### Exercise tasks
**A)** Rewrite the paragraph of the EV charging article that begins "Much of this anticipated growth" as a short bulleted list, keeping its main facts.
**B)** Say whether each statement agrees with the EV charging article. Answer yes or no, and quote the deciding words of the article.
(i) The Idaho National Laboratory researchers used data from EV taxis in New York City.
(ii) EV manufacturers typically specify the range of conditions under which their charging-time estimates apply.
(iii) The vehicles in the fleet that was studied were Nissan Leafs.
**C)** Return the passage of the EV charging article between "Automotive Electronics" and "could soon disappear.", inclusive, copied word for word.

Automotive Electronics

Quantifying the Negative Impact of Charging EVs in Cold Temperatures

When it comes to convenience, reliability and performance, electric vehicles are fast approaching vehicles powered with conventional fuels. As a result, EVs are expected to make up a growing proportion of cars on U.S. highways during the next 20 years.

Much of this anticipated growth is due to recent advances in battery and charging technologies. Some cars with modern lithium-ion batteries can now drive between 230 and 330 miles on a single charge. Add next-generation charging technologies, and the so-called “range anxiety” that gives consumers pause when considering an EV purchase could soon disappear.

However, a new study on charging in cold temperatures suggests that industry and EV drivers still face charging challenges. The reason: cold temperatures impact the electrochemical reactions within the cell, and onboard battery management systems limit the charging rate to avoid damage to the battery.

The study was published online in July by Energy Policy journal. In it, researchers at Idaho National Laboratory looked at data from a fleet of EV taxis in New York City and found that charging times increased as temperatures dropped. The study will appear in a future issue of the journal Energy Policy.

The predicted state of charge of a battery after 30-minute charge on median-temperature day across the United States. The map assumes that the battery starts at 20 percent capacity and is charged with a 50-kW Direct Current Fast Charge (DCFC) system.

“Battery researchers have known about the degradation of charging efficiency under cold temperatures for a long time,” said Yutaka Motoaki, an EV researcher with INL’s Advanced Vehicles research group.

But most of the current knowledge comes from experiments with smaller batteries in the lab, not data from large, electric vehicle batteries in real-world conditions. Further, EV manufacturers often provide consumers with only rough estimates of charging times, and they typically do not specify the range of conditions for which those estimates apply.

“We wanted to ask the question: What is the temperature effect on that battery pack?” Motoaki said. “What is the effect of degradation of charging efficiency on vehicle performance?”

Motoaki and his colleagues analyzed data from a fleet of Nissan Leafs operated as taxis over roughly 500 Direct Current Fast Charge (DCFC) events. Temperatures for the charging events ranged from 15 to 103 degrees Fahrenheit.

### Provided data
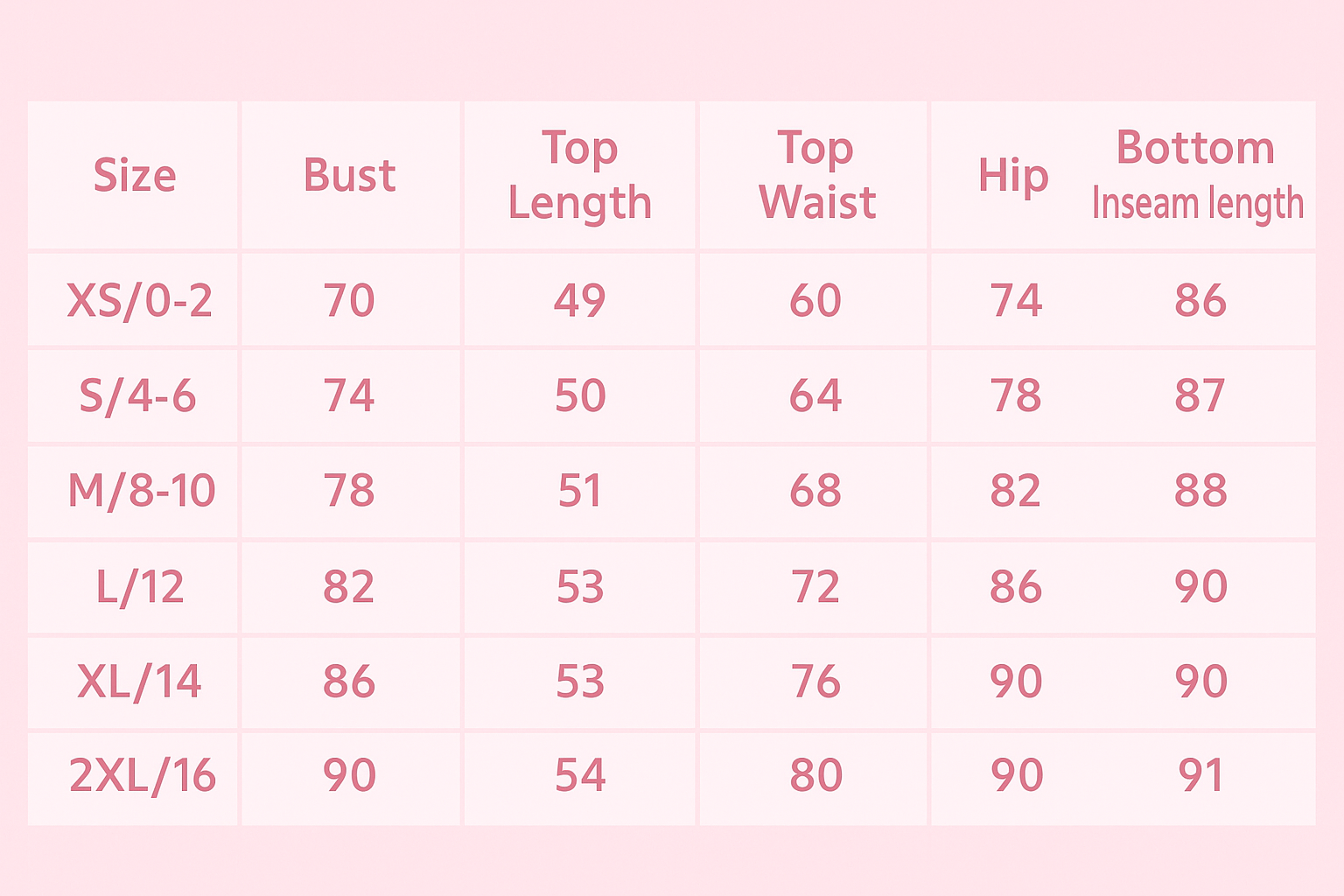Image resolution: width=1344 pixels, height=896 pixels.
Task: Click the 2XL inseam value 91
Action: coord(1200,776)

### Task solutions
**A)**
- The expected growth comes largely from recent advances in battery and charging technologies.
- Some cars with modern lithium-ion batteries can now drive 230 to 330 miles on a single charge.
- With next-generation charging technologies added, the "range anxiety" that makes consumers hesitate over buying an EV could soon disappear.

**B)**
(i) Yes: "researchers at Idaho National Laboratory looked at data from a fleet of EV taxis in New York City"
(ii) No: "they typically do not specify the range of conditions for which those estimates apply"
(iii) Yes: "analyzed data from a fleet of Nissan Leafs operated as taxis"

**C)**
Automotive Electronics

Quantifying the Negative Impact of Charging EVs in Cold Temperatures

When it comes to convenience, reliability and performance, electric vehicles are fast approaching vehicles powered with conventional fuels. As a result, EVs are expected to make up a growing proportion of cars on U.S. highways during the next 20 years.

Much of this anticipated growth is due to recent advances in battery and charging technologies. Some cars with modern lithium-ion batteries can now drive between 230 and 330 miles on a single charge. Add next-generation charging technologies, and the so-called “range anxiety” that gives consumers pause when considering an EV purchase could soon disappear.